Photo credits: Inter Press Service

[BigDataSur-COVID] Silent silencing: A survivor’s reflection on domestic violence during COVID-19

On 17 September 2020, the policy blog Ideas for India published a study reporting on rates of domestic violence and cybercrime during India’s lockdown, which started on 23 March. The study shows that domestic violence complaints have increased by 131 percent in May 2020 in districts with the strictest lockdown rules (“red zone”). It also reports on a survey that asks, separately to men and women, whether “a husband is justified in hitting or beating his wife in a number of circumstances, including neglect of the house or children, improper cooking, disrespect for in-laws, and refusal to have sex”. Results show that districts where a greater proportion of husbands report that hitting or beating his wife is justified, experienced greater increases in domestic violence complaints in April and May 2020 in COVID-19 “red zone” districts relative to “green zone” districts. Such results sit within scholarship on the effects of lockdown on domestic violence and their measurability, calling for inclusive data visualisation as this blog has emphasised earlier this year.
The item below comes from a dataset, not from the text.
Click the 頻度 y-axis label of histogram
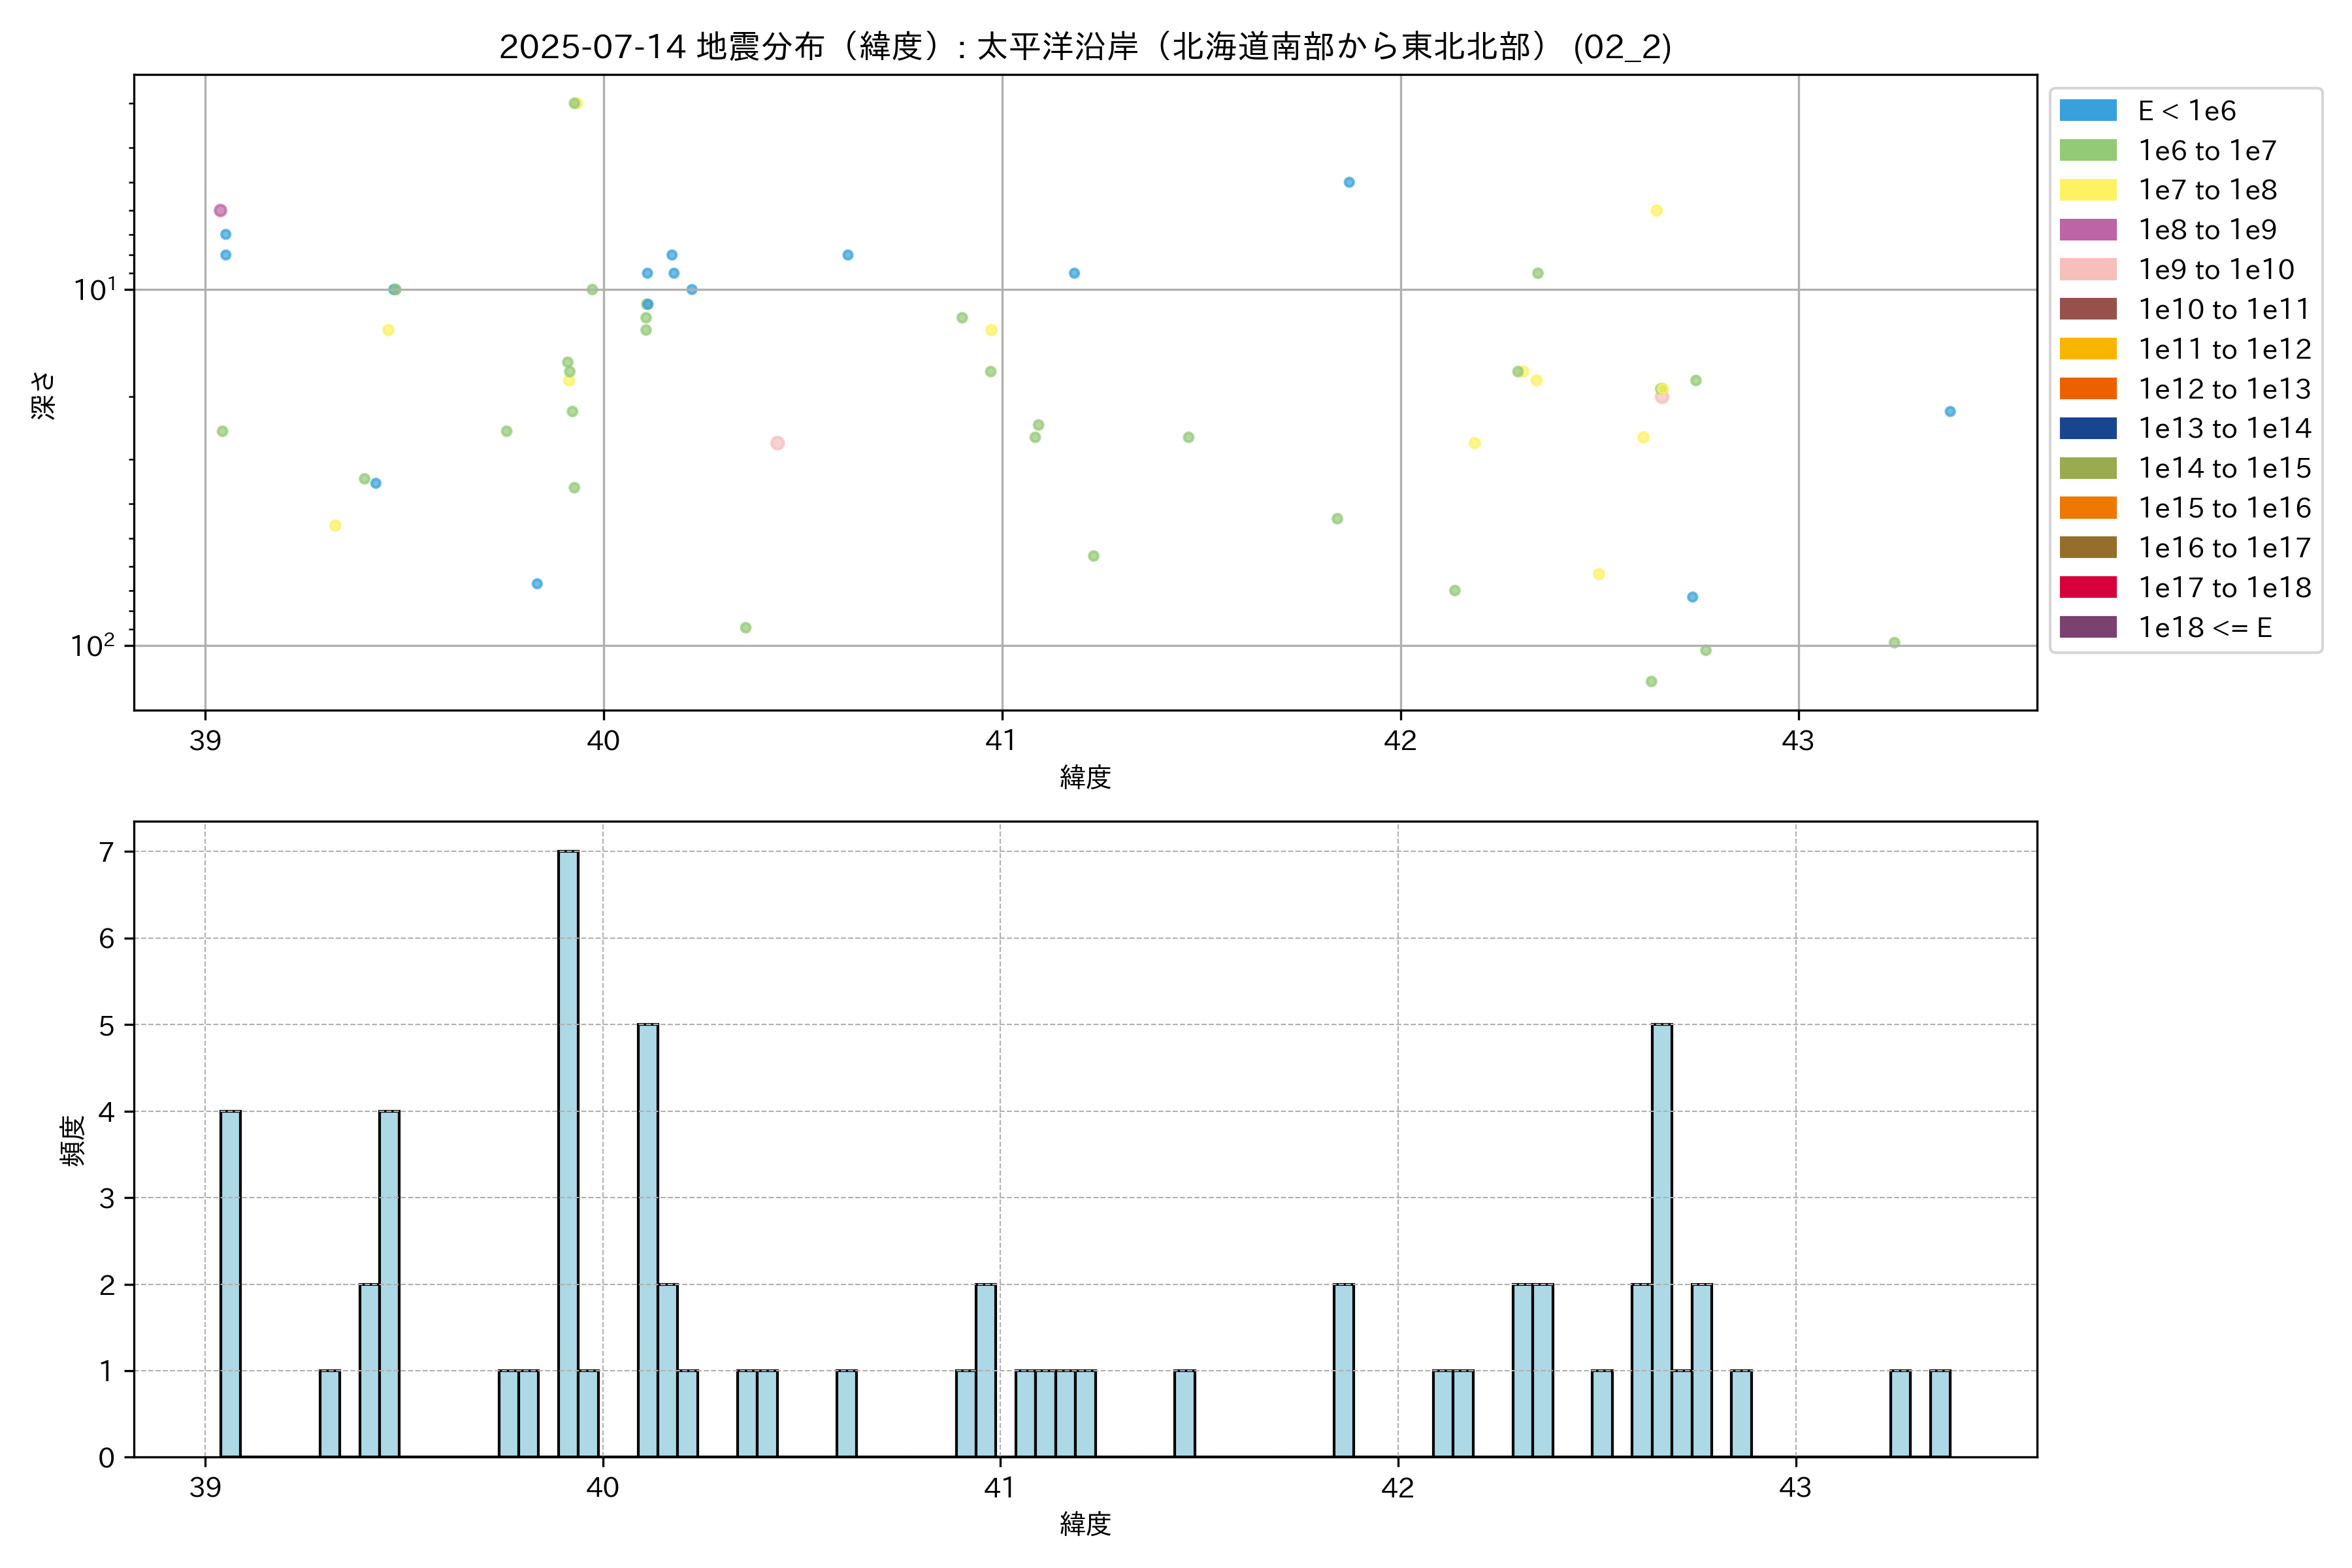 [72, 1140]
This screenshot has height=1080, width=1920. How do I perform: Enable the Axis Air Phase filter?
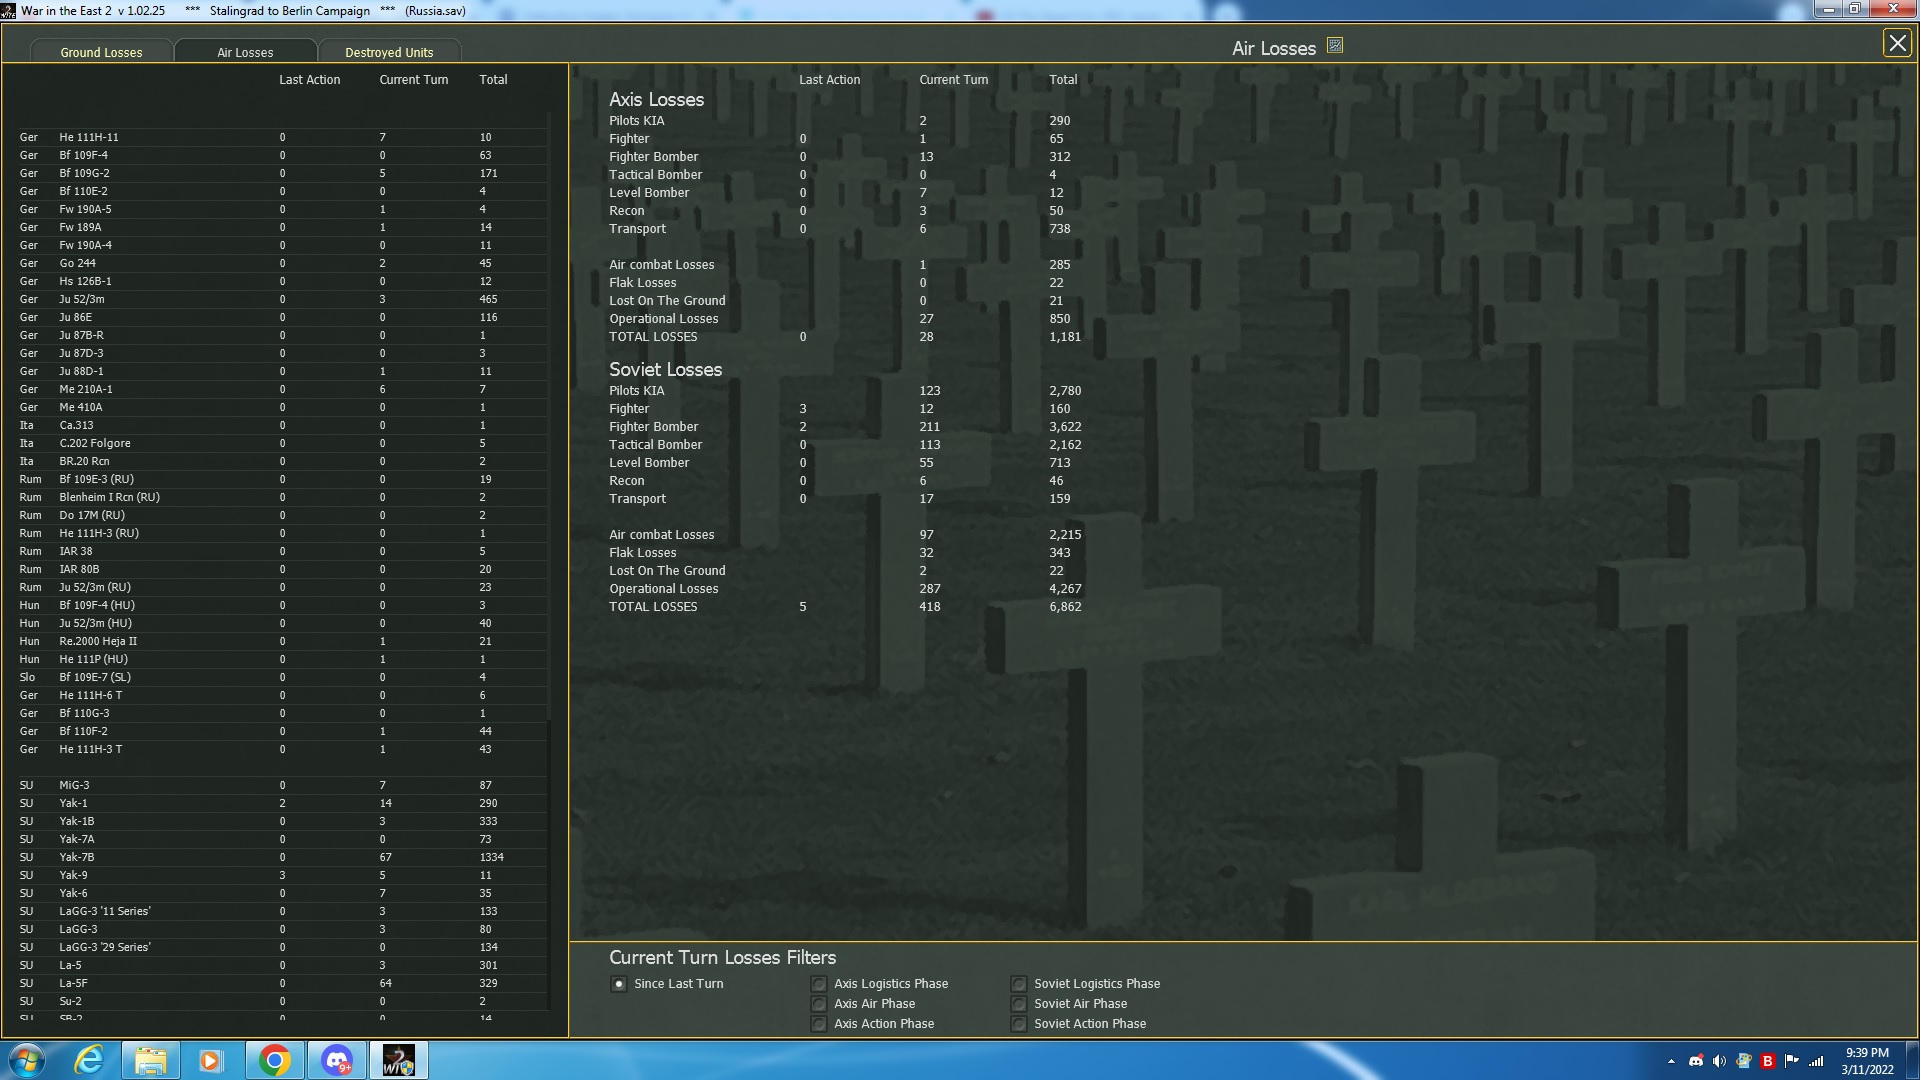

As activists on domestic violence awareness, we leverage data to pass clear, effective messages to our audiences. Domestic violence statistics, as well as femicide data – where femicide defines as “”the intentional killing of females (women or girls) because they are females” and all too often contextualises within family or relationship situations, offer a powerful synopsis of the horror of living with abuse, and of the tragic culmination of situations where abuse is not recognised or addressed. Narrating abuse is hard ot only for the narrator but also for the listener. By way of example, in multiple occasions the author of this post has had persons asking her to “stop” or to “refrain from talking about abuse”(in some particular social or professional situations from members of her own family, acquaintances and colleagues. And still, for those – survivors and not – involved in the mission of helping people recognise the signs of abuse, statistics provide a numeric anchor to start sensitisation, to prevent people from turning the bling eye to the subject matter. So in that respect, statistics serve as a tool for sensitisation and awareness-raising.

But for us as survivors, the limits of statistics emerge in all their strength.

The twisted meaning of domestic violence statistics

Statistics are merely about reported abuse. And we know, in some national/institutional environments more than others, that reporting of domestic violence (physical, psychological, economic, or of any form) is discouraged more or less actively depending on context. In societies across the world abuse is stigmatised, silenced, blamed on the victim (as someone notified in a seminar recently, “you will never put your name and face on such a claim”). The author of this post, a survivor from a southern European country, has been actively advised not to report her abuser, for fears of retaliation, triggering memories, the renowned inaction of the national judiciary. We report, if we really want to. But we are ignored, laughed at, scorned and discouraged when we do so. As a result, many of us do not report domestic abuse.

Can you see now why we are so confident in arguing that domestic violence statistics, as powerful as they are, are likely to seriously underrepresent the phenomenon?

Silent silencing

But attention, nobody will openly silence a domestic violence survivor. Nobody will ever openly tell you “it is not acceptable to talk about survival”. Silencing, as we experience it in our everyday existence, is in itself… silent. Nobody says “do not talk about it”. They will say, “not here. This is not the place, not the right occasion”. Do not talk about it to colleagues, it will undermine your position of power. Do not talk about it in social occasions, it is inappropriate. Do not talk about it to the extended family, you will make them worried without a reason. In a nutshell, overall, survive if you can, but do not talk about it, do not tell us.

We survive, those of us who do. But the byproduct of survival, us, is not socially accepted. As mentioned above, one month after reporting my abuser, a close family member told me to “lower my voice” while talking about it in a social occasion. We are allowed to survive, if we manage to. But then, silently, we are forbidden to talk.

I spend substantial times collecting the most accurate statistics and reports to talk about survival. Statistics go beyond grabbing the listener’s attention, they offer a photograph of the issue that numerically is the most accurate we have. But when it is life, we are silently silenced, encouraged to stay put, to lower our voice. Because it is ok to survive, yes. But it is not professional, or socially acceptable, to live as a survivor. It is not acceptable to talk about it either.

Read statistics, use them. Build on them to bring the ongoing, pandemic-induced sharp rise in domestic violence to attention, to break the silence that still dominates in most parts of the world. But when you read statistics, just think that many of us live in silence, those of us who live, with the responsibility of being the voice of those whose abusers have silenced forever. Just think that we cannot put our names and faces to these voices, for the safety of our own loved ones and our very selves. And we cannot talk, because it is not “socially acceptable”. So please do use statistics. But when you do, remember our silently, socially acceptably silenced, voices behind them.

 

About the author

I am an academic professional and a recent survivor of intimate partner abuse. I am the anonymous pen behind SurvivorChrisalis, a blog about my life as survivor and the importance of activism to spread awareness of the early signs of abuse.